Given information |
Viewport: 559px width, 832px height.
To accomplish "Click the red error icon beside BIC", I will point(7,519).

---

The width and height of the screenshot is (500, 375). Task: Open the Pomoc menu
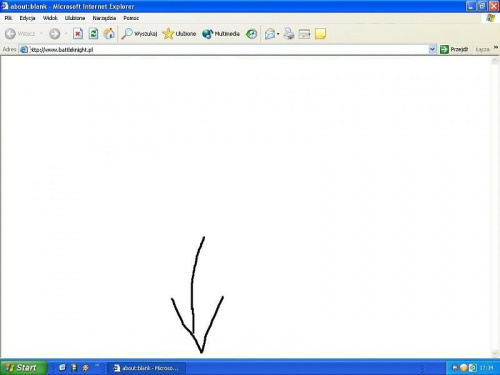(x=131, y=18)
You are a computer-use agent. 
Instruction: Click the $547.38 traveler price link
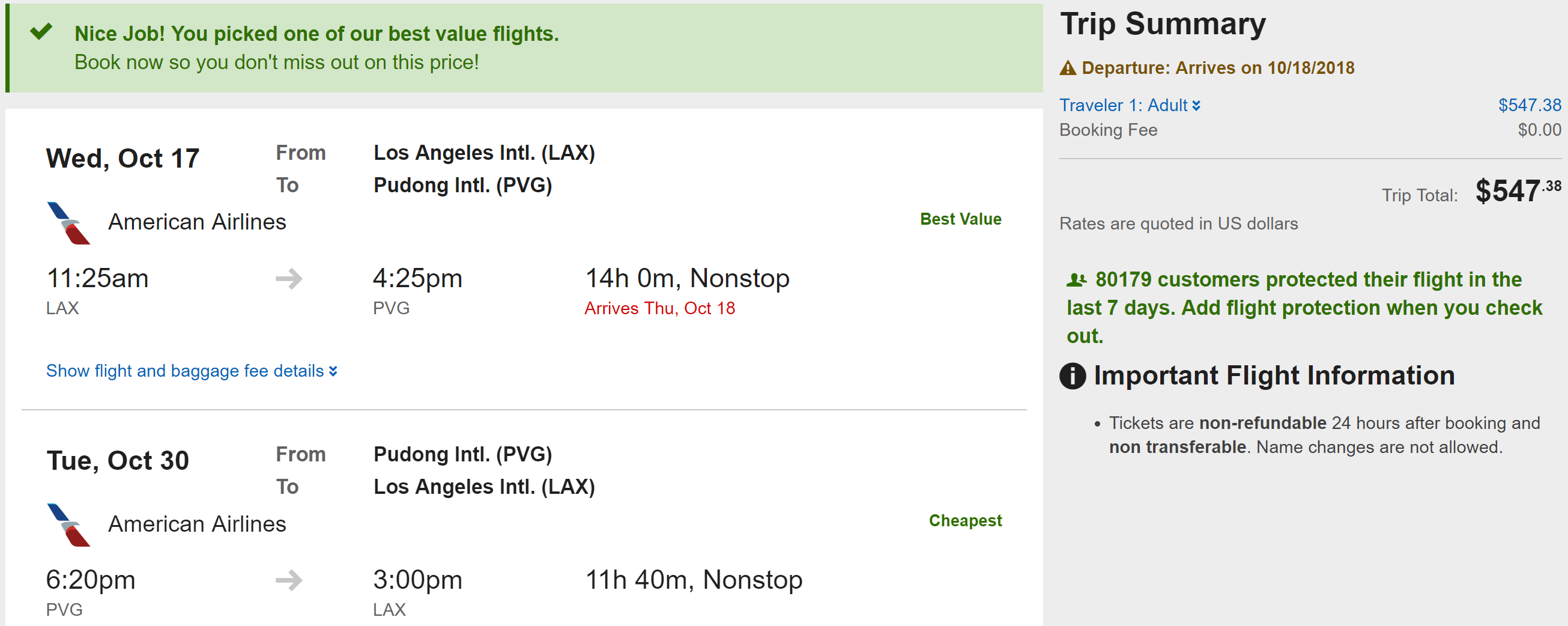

Instructions to follow | Copy out each line of the records above that includes "Click".

Solution to the problem |
To accomplish "Click the red error icon beside BIC", I will point(7,519).
Instruction: Click the $547.38 traveler price link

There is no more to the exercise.